The Seminar on God and the Human Future gathered on March 21, 2015, at the Spring national meeting to launch a five-year project on what we mean by a little word with big consequences: God. When Westerners speak of God, they can mean many things: Supreme Being, First Cause, Creator, Lawgiver, the source of all that exists, the energy or force that pulses through all reality, the “ground” of being, the All. We speak sometimes, too, of a “God of the gaps,” of that which surpasses human understanding. Rilke called God “the primordial tower,” which we circle without ever figuring out who or what we are.
Radical theologian John D. Caputo, whose work was celebrated by the Seminar, asked attendees to consider a new way of thinking about God: a weak but potent God, God as “the great perhaps.” As Caputo explained, this approach to theology comes in the wake of work done by twentieth-century theologian Paul Tillich:
It is Tillich who initiated, at least in the most decisive way in the twentieth century, the critique of supernaturalism and the attempt to understand religion in the mode of what Heidegger described as “being in the world” … a mode which taps into the depths of mundane life.
Joseph Bessler of Phillips Theological Seminar, in his paper “Moving Words,” contrasted Tillich with his contemporary Karl Barth, who “sought in the face of World War I to draw theology back from public discourse and to protect it from the gross failures of modernity.” Tillich’s willingness to put theology out into the public sphere, as a public art, may be his best legacy. It is in that spirit that the God Seminar has issued a call for participants who are willing to engage with this and other meaningful theological questions in a very public way.
God as an absolute Being diminishes God in a way by revealing the human need for stability. A mighty, unchanging God is safe. Such a God can be made to stand for whatever aspects of life we find comforting and would rather not give up. Other kingdoms may falter, but surely a kingdom “of God” is stable. A kingdom sounds grand and certain, so we settle into complacency about it. Of course it will come. God is in control. Yet the Kingdom of God in practice is not certain at all. We’re continually pulled from the false stability of where we are now toward a vision that is not yet real. This vision is attainable in the sense that we can always move closer to it and yet it is never quite done in the sense of arriving in paradise. Consider French philosopher Jacques Derrida’s notion of justice: “The law can strong-arm us, but justice calls.”
Law—of the sort that takes you down to the courthouse—is not justice. There’s a weakness to justice, weakness in the sense that there is no safe or predictable structure handed down from a king or even the cosmos to us that says, “This is justice. Do it exactly like this and you’ll be fine,” or “This is the law. The law is always just, so you can trust it.” Sometimes human law fails to meet the higher value of justice. Likewise, sometimes human claims about God fail to meet the higher value or concept of God.

• _DATASET EXCERPT_:
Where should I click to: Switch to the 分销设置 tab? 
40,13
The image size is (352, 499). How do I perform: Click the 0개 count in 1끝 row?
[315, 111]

• _PROBLEM DETAILS_:
In the text on the God Seminar, on what date did the Seminar gather to launch its five-year project? The listing comes from a different source than the text on the God Seminar.

• _THE OUTPUT_:
March 21, 2015